*Фрагмент страницы*
- - - - - - -

В Советском Союзе отнесение образования к непроизводственной сфере в значительной степени компенсировалось за счет использования образования как неотъемлемого компонента идеологии. Отсюда ценность, приоритет и социальный престиж системы образования в значительной степени были производны от идеологии, которая через просвещение задавала социальные эталоны и нормы воспитания, формирования личности. Оставшись без охранной функции идеологии, система образования в полном объеме
испытывает ограничения, проистекающие из-за отнесения ее к непроизводственной сфере.
В инфраструктуре индустриального общества система образования выступает как отдельная отрасль, ограждаемая ведомственными барьерами от многих других отраслей, в том числе науки, культуры, здравоохранения, и не является даже в непроизводственной сфере «первой среди равных». Думаю, что не стоит подбирать аргументы, свидетельствующие о том, что оплата труда в нашей сфере системно ниже, чем в сфере промышленности и экономики. Негативная динамика социального престижа педагогических профессий, фиксируемая многочисленными социологическими опросами, также во многом производна от отнесения образования к непроизводственной сфере.
Жесткая прописка образования как одной из отраслей непроизводственной сферы, да к тому же, как отрасли с отсроченным во времени и невидимым материальным результатом, становится одной из причин доминирования прагматичной утилитарной установки на ограничение бюджетных расходов в сфере образования. Представители же сферы образования, постоянно борясь за образование, воспринимают эту деструктивную и, как правило, явно не декларируемую установку как данность, а любые реформы и концепции модернизации образования, производимые внутри сферы образования, сводятся к адаптации сферы образования к росту бюджетных ограничений и изменениям налоговой политики.
(Б) Риск сведения образования к «сфере услуг» - в пренебрежении социальными эффектами образования. Существенным ограничением на пути разработки различных сценариев развития образования последних лет является сведение образования к сфере услуг.
Эта сфера, безусловно, расширяется и начинает выполнять все более важные функции в условиях перехода к рыночной экономике и постиндустриальному обществу. Вместе с тем при редукции образования к сфере услуг упу-
скаются из виду социальные эффекты, производимые образованием в обществе: эффект социальной консолидации общества; эффект формирования культурной идентичности граждан России; эффект снижения рисков социально-психологической напряженности между различными этническими и религиозными группами населения; эффект «социального лифта» и достижения социального равенства групп и отдельных личностей с разными стартовыми возможностями.
Названные выше социальные эффекты образования помогают более ясно увидеть национальные приоритеты образования.
Так, достижение эффекта консолидации различных социальных групп и отдельных личностей в ситуации роста социального и культурного разнообразия общества способствует снижению социальной напряженности, уменьшению вероятности возникновения политических, экономических, этнических и религиозных конфликтов.
Игнорирование того, что именно образование в первую очередь обеспечивает формирование культурной идентичности граждан России, на наших глазах приводит к риску политического сепаратизма внутри Российского государства, межрегиональным конфликтам, нарастанию оппозиции между федеральным центром и регионами, а тем самым - к потенциальному распаду России на многочисленные суверенные «княжества».

- - - - - - -

*Данные для проверки*
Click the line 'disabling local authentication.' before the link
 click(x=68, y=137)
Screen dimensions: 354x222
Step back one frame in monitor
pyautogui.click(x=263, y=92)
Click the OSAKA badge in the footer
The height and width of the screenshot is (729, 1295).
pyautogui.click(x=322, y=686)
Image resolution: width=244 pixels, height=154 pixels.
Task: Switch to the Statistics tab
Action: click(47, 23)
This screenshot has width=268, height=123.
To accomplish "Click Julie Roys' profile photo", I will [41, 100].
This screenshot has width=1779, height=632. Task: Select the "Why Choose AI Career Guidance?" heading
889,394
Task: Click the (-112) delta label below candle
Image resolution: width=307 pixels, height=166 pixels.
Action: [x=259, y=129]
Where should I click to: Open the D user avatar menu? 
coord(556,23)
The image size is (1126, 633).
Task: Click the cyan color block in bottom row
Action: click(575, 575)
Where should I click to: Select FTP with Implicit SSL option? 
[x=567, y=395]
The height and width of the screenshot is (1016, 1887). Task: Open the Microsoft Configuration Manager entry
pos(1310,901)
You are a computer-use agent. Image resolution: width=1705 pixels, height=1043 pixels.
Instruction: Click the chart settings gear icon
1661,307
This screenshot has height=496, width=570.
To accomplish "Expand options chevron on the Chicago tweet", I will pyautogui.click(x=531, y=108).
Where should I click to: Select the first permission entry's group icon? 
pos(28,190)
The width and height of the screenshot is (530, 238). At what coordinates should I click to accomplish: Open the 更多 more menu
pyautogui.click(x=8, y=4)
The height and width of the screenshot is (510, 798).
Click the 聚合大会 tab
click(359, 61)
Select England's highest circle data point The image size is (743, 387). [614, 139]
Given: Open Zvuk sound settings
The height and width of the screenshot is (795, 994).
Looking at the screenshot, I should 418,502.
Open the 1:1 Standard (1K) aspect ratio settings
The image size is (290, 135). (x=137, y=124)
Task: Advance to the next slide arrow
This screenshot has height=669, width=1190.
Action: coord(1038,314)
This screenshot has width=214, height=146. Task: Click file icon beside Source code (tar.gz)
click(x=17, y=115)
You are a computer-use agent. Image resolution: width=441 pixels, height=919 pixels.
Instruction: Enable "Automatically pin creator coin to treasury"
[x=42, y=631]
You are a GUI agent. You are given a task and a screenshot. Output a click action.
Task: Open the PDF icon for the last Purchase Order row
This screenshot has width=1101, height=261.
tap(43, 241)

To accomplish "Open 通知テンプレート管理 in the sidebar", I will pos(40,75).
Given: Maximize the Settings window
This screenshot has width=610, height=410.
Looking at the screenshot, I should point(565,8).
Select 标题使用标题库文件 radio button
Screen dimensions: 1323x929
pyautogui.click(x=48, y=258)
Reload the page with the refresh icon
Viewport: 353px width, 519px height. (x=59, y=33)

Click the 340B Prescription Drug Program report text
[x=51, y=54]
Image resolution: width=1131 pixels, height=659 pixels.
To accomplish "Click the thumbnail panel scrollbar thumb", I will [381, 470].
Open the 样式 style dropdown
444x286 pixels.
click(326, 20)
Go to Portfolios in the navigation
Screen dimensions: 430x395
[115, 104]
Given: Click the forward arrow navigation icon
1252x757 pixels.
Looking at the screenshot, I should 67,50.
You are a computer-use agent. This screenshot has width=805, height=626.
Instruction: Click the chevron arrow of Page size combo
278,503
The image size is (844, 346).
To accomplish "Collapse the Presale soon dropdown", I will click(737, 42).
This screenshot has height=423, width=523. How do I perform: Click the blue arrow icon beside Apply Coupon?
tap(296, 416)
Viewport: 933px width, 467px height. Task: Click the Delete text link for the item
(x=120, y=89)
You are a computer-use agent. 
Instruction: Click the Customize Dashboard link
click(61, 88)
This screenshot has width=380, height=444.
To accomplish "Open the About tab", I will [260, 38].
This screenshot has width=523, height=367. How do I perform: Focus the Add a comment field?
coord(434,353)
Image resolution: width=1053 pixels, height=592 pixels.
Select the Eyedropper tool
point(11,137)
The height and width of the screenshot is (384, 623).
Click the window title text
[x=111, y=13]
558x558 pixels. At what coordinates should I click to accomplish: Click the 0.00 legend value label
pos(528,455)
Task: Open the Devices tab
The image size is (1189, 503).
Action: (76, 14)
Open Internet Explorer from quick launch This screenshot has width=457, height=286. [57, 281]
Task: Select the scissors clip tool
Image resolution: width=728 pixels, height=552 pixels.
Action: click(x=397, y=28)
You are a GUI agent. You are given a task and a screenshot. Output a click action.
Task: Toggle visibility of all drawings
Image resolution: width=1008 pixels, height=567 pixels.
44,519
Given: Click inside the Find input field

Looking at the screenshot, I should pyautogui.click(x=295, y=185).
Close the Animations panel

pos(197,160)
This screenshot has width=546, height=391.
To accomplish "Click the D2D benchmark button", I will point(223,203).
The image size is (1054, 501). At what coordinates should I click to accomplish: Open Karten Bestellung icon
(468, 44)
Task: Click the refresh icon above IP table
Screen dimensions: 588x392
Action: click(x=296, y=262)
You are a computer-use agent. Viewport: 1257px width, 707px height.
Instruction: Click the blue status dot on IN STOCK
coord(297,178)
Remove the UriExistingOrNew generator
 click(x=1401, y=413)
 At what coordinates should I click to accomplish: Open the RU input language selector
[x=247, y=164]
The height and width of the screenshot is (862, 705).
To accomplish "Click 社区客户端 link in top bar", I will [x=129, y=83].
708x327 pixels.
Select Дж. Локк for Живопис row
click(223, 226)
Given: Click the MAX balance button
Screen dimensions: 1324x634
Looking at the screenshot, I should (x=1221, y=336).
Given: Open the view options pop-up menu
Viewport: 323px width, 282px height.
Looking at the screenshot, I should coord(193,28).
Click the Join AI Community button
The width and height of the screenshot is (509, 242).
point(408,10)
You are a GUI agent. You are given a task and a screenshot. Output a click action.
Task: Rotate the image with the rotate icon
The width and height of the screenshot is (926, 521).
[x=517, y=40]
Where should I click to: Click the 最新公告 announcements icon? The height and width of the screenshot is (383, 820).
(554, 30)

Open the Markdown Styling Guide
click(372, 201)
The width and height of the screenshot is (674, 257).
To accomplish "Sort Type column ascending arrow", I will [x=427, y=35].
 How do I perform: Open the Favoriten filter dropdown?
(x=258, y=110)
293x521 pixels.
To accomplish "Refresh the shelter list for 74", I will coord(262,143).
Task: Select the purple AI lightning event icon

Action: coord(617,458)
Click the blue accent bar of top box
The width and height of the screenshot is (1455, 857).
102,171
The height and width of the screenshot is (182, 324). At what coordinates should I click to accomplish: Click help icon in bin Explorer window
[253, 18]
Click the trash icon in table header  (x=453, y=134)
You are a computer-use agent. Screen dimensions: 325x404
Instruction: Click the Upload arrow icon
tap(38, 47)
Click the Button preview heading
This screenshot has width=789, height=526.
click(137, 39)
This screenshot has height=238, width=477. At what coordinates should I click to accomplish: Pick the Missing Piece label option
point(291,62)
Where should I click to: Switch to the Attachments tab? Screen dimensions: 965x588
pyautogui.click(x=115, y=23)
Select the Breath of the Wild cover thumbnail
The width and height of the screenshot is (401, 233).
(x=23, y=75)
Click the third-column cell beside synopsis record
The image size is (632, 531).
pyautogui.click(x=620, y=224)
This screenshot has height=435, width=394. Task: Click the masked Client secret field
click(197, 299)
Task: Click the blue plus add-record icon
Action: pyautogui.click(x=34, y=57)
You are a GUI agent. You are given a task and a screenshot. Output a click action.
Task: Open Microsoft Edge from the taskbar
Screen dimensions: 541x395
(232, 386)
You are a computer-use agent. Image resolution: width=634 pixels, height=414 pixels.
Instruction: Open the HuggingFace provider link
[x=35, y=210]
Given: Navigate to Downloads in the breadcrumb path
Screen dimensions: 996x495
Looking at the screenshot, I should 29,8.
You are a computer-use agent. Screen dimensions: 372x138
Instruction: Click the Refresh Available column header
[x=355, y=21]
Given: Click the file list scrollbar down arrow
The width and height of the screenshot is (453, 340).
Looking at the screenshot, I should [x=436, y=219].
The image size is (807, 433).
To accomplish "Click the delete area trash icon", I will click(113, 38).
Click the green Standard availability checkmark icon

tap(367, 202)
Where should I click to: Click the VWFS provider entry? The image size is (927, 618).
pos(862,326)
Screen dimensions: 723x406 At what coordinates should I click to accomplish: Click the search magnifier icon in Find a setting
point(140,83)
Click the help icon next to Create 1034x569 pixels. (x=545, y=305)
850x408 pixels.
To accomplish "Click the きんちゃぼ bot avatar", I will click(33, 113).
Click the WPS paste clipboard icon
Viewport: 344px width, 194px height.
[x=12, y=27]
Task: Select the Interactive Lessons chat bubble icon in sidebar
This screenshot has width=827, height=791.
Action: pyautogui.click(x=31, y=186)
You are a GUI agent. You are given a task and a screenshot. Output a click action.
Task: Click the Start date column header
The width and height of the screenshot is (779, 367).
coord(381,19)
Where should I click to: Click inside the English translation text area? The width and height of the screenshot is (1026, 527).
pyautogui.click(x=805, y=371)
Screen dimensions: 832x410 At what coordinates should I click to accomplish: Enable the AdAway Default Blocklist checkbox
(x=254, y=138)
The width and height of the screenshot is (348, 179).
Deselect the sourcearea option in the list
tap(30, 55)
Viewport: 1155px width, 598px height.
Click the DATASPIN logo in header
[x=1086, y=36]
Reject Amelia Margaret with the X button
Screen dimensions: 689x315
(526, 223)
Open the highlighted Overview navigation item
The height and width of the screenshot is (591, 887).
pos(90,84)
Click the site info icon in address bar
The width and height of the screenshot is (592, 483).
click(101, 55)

- - - - - - -

*Задание*
Продолжите текст о социальных эффектах образования, начав сразу после его последнего предложения.

*Ответ на задание*
Недоучет функции образования как «социального лифта», обеспечивающего социальную, профессиональную и академическую мобильности личности, приводит к росту сегрегации населения, социального и социально-психологического неравенства между людьми.
Без понимания системного характера всех обозначенных выше социальных эффектов и приоритетов образования мы останемся глухи по отношению к пониманию того, что именно проектирование образования как института успешной личностной и профессиональной социализации
обеспечивает рост социально-экономических ресурсов государства и приводит через накопление человеческого капитала к росту государственного капитала. Хочу особо подчеркнуть, что акцентирование социальных эффектов образования позволяет рассматривать экономику образования как экономику, обеспечивающую социальное согласие в обществе и конструирование среднего класса.
Все эти социальные эффекты образования рельефно проявляются в дошкольном образовании, общем школьном образовании, дополнительном образовании детей и подростков, а также в специальном компенсирующем образовании детей с физическими и психическими трудностями развития.
Именно эти эффекты выражают сущность образования как важнейшего института социализации общества. Эти же эффекты подкрепляют исторически существующие социальные ожидания от педагогической профессии - как миссии и самоценности для общества.
В том же случае, если эти эффекты не учитываются и образование растворяется в сфере обслуживания, социально-ролевые отношения между обществом и образованием начинают выстраиваться в плоскости отношений между клиентами и продавцами образовательных услуг. Если общество по отношению к образованию явно или неявно занимает социальные позиции потребителя и клиента, то взаимодействие между обществом и образованием устанавливается по принципу прагматического обмена («ты -мне, я - тебе») и складывается оппозиция «мы - они», нарушающая отношения социального партнерства между образованием, бизнесом, обществом и государством.
Вследствие подобного распределения ролей возникает риск развития отношений между обществом, государством и образованием по сюжету сказки Александра Сергеевича Пушкина о золотой рыбке. Общество предстает в образе «старухи», т.е. капризного клиента, не соизмеряющего своих притязаний с реальностью. Государство -органы
управления системой образования - предстает в печальной роли «старика», которого то и дело посылают с запросами к «самому синему морю» образования, а учителя, воспитатели и преподаватели - в роли золотой рыбки, которая у общества «на посылках». Финал пушкинской сказки известен и поучителен. Если общество будет вести себя только как клиент, самовластная «старуха», то оно рискует остаться у разбитого корыта образования.
К тезису 3
Среди важнейших аспектов развития любой образовательной системы выделим два, касающихся решения задач: «Чему учить?», т.е. проблему содержания образования и развития тех способностей личности, которые необходимо транслировать новым поколениям учеников и учителей для их успешной гражданской и профессиональной социализации в условиях информационного общества, и «Ради чего развивается образование?», «Ради чего учиться?».
Чему учить? Система образования может помочь человеку угнаться за потоком перемен и не потерять самого себя, если кредо системы образования в информационном обществе станут слова «Mobile in mobiles» (подвижный в подвижной среде).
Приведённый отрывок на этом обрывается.